Better Engineering, and Better Laws

Author(s): 
Publication Type: 
Other Writing
Publication Date: 
September 8, 2013

Part of the New York Times Room for Debate series.

It’s a noisy, nosy world. For example, our cellphones are nonstop tracking devices that occasionally make calls – and yet we would be lost without their maps. Our shoes can tell hundreds of our closest Facebook friends about our latest jog. Tiny RFID tags, embedded in many objects and devices, have unique IDs that they blurt out to any radio signal that asks. New cars not only phone information back to car makers, but also to other cars. Vehicular communication improves safety but adds new risks that a database of everywhere you drive could become available to hackers, police or insurance companies. We are at the cusp of big changes – good and bad.

We have learned the hard way that we cannot trust companies or governments to show restraint in collecting our data.

The idea of devices chatting away to one another is both radically cool and rightly concerning. Most people want what a data-driven future can provide, but we have learned the hard way that we cannot trust companies or governments to exercise basic decency and restraint in collecting our data. Lack of trust hampers adoption of potentially useful technologies, including California’s decision last week to halt plans for RFID in drivers’ licenses.

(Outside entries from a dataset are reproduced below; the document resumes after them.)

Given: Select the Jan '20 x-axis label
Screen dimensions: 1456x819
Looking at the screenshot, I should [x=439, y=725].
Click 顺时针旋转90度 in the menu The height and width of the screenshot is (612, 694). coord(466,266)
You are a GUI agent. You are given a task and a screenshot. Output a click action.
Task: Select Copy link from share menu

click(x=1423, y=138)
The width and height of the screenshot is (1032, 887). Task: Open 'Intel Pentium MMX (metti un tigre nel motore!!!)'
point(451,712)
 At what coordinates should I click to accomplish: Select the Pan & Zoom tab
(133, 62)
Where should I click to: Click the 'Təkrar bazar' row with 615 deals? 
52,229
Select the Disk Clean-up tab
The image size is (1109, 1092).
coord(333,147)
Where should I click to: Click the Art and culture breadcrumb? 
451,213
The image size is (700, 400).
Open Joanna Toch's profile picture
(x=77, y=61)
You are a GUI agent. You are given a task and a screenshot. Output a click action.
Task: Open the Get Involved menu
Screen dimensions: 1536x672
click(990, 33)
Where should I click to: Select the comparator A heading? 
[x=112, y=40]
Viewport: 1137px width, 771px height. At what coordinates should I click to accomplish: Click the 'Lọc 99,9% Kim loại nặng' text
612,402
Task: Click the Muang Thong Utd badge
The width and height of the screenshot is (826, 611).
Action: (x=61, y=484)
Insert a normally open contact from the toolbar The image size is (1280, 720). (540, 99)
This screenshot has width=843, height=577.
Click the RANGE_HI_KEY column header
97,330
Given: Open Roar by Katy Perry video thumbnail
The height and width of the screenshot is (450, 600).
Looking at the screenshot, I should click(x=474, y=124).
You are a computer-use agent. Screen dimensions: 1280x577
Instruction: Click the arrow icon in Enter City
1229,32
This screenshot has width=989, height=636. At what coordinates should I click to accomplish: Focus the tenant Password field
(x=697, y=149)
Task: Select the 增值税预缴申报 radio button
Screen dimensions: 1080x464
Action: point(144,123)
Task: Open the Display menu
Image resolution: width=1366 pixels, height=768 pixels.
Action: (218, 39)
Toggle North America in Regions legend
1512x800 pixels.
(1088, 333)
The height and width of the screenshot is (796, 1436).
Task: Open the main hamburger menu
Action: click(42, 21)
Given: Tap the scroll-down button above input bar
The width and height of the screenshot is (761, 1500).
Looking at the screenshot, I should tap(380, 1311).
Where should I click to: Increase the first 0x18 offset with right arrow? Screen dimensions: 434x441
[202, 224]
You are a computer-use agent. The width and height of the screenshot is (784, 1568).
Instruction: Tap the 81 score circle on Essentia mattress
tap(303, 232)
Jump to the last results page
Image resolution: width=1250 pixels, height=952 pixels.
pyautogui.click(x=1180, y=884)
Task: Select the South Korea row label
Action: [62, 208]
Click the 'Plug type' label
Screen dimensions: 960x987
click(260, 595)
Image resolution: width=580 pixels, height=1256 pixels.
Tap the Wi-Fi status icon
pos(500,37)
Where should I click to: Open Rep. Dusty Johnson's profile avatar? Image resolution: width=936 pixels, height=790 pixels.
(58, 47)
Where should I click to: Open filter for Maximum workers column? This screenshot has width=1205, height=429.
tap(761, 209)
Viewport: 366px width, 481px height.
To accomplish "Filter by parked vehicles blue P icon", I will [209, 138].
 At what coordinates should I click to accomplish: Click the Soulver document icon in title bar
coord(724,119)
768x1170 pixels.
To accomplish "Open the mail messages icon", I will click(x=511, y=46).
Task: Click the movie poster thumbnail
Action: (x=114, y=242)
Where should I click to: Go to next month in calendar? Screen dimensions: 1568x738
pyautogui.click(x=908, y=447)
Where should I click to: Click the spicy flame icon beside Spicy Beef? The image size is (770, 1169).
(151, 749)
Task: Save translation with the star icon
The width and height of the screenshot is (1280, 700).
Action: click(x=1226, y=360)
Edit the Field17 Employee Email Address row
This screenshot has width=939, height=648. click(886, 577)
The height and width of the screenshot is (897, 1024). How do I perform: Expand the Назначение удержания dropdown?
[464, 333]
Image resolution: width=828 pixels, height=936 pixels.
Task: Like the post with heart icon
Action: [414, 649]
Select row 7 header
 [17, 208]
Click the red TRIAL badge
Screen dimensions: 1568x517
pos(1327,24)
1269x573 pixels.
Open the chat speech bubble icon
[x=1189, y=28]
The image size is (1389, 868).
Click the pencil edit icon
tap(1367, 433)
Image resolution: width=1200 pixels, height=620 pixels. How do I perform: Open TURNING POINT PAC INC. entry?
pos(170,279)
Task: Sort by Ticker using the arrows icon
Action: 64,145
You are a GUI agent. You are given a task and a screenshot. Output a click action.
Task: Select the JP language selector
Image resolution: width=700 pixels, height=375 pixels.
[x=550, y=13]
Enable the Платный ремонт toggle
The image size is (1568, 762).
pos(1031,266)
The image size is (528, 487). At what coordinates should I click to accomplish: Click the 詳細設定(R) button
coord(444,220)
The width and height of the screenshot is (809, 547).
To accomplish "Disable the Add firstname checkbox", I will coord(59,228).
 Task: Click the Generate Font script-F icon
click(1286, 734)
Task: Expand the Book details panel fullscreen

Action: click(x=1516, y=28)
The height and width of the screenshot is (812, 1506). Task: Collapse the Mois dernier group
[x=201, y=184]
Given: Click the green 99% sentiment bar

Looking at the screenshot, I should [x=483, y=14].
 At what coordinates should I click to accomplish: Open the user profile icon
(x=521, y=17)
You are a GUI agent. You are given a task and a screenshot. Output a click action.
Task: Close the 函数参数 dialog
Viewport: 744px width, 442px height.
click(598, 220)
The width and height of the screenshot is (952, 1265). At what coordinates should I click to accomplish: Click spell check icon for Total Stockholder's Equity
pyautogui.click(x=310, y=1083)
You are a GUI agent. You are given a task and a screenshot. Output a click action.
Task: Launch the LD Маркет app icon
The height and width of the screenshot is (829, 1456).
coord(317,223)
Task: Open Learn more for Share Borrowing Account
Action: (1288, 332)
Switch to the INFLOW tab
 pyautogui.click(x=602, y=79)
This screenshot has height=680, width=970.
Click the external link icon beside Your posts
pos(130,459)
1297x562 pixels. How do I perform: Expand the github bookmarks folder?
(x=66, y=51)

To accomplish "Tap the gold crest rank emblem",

How can we have smart devices while preserving our core rights to privacy? First, the key is to include privacy and security from the very start while designing products and components. This way we can use technology without technology using us. Second, we already use firewalls and other approaches to limit who can reach our desktop computers. We could engineer similar technical intermediaries for our new devices. Third, privacy tools should be as simple to use as products themselves. Finally, it is rare for technology to entirely solve the challenges technology creates, so we need new privacy laws that are savvy and wise. There is much work to do, but we can build an awesome future without trading away our human need for privacy.